Now put $M=\{m:T\to\mathbb{R}\;:\;\sum_{t\in T}m(t)=0\}$ (which is a vector space of dimension $|T|-1$ with an obvious inner product). For $U\in C$ define $f(U)=\chi_U-|U||T|^{-1}\in M$. Extend this linearly over simplices to get a map $f\colon |C|\to M$. One can check that this is nowhere zero, so we can define $f_1(x)=f(x)/\|f(x)\|$, and this gives a homeomorphism $|C|\to S(M)\simeq S^{|T|-2}$.

Answer 2

Once more, with feeling. Thanks to comments from Tyler Lawson and Neil Strickland.
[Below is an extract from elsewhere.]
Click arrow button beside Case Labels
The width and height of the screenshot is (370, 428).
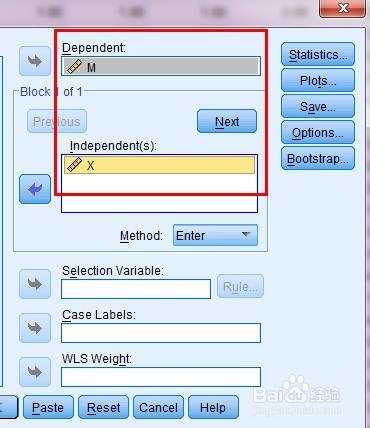(35, 328)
Let me use $B_n$ for the finite Boolean lattice of subsets of $[n] := \{1,2,\ldots,n\}$ (your $\mathcal{P}(S)$), and let $k=|T|$. Then your $A=\{U\subseteq[n]\colon U\neq \varnothing, T \not \subseteq U\}=((B_k\setminus \{\hat{1}\}) \times B_{n-k}) \setminus \{\hat{0}\}$, where $\hat{0}$ means the minimum of a poset, and $\hat{1}$ the maximum. To understand the homotopy type of this product, we need a result of Quillen (stated as Theorem 5.1(b) in the paper "Canonical homeomorphisms of posets" by Walker cited below; see also the discussion in Section 5.1 of the notes of Wachs), which says that $$ |P\times Q \setminus \{\hat{0}\}| \simeq |P\setminus \{\hat{0}\}| \ast |Q\setminus\{\hat{0}\}|,$$ for posets $P,Q$ which have minimums, where $\ast$ is the join of topological spaces. So in our case $$ |A| \simeq |B_k \setminus \{\hat{0},\hat{1}\}| \ast |B_{n-k}\setminus \{\hat{0}\}|.$$ But $B_{n-k}\setminus \{\hat{0}\}$ is contractible (it has a maximum), so $|A|$ is also contractible.
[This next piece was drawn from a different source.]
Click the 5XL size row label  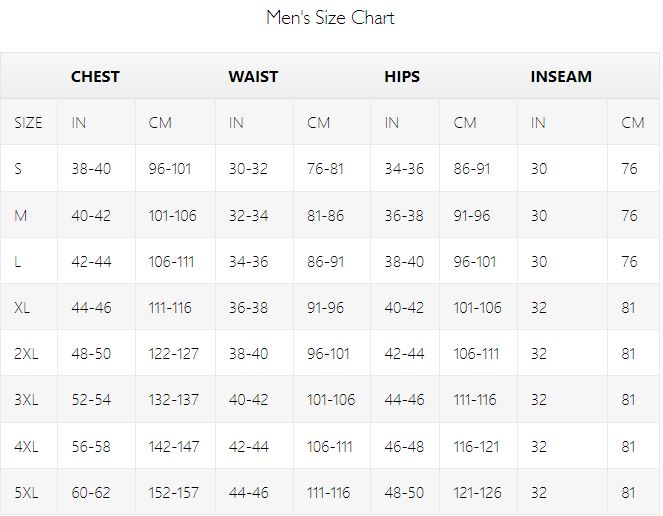pyautogui.click(x=26, y=492)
Note that if we considered the poset $B=\{U\subseteq [n]\colon U \cap T \neq \varnothing, T \not\subseteq U\}$ as in the answer of Neil Strickland, then we have that $B = (B_k \setminus \{\hat{0},\hat{1}\}) \times B_{n-k}$. [This is the poset that the first version of my answer was implicitly about.] Here we need a slightly different fact about homotopy types of products, namely that $$|P\times Q| \simeq |P| \times |Q|,$$ where $\times$ means product of topological spaces (see Theorem 5.1(a) in the paper of Walker, or again Section 5.1 of the notes of Wachs). This means that $$|B| \simeq |B_k \setminus \{\hat{0},\hat{1}\}| \times |B_{n-k}|,$$ and since $B_{n-k}$ is contractible, this time we actually can say $|B| \simeq |B_k \setminus \{\hat{0},\hat{1}\}| \simeq \mathbb{S}^{k-2}$.

Quillen, Daniel, Homotopy properties of the poset of nontrivial p-subgroups of a group, Adv. Math. 28, 101-128 (1978). ZBL0388.55007.

Wachs, Michelle L., Poset topology: tools and applications, Miller, Ezra (ed.) et al., Geometric combinatorics. Providence, RI: American Mathematical Society (AMS); Princeton, NJ: Institute for Advanced Studies (ISBN 978-0-8218-3736-8/hbk). IAS/Park City Mathematics Series 13, 497-615 (2007). ZBL1135.06001.

Walker, James W., Canonical homeomorphisms of posets, Eur. J. Comb. 9, No. 2, 97-107 (1988). ZBL0661.06006.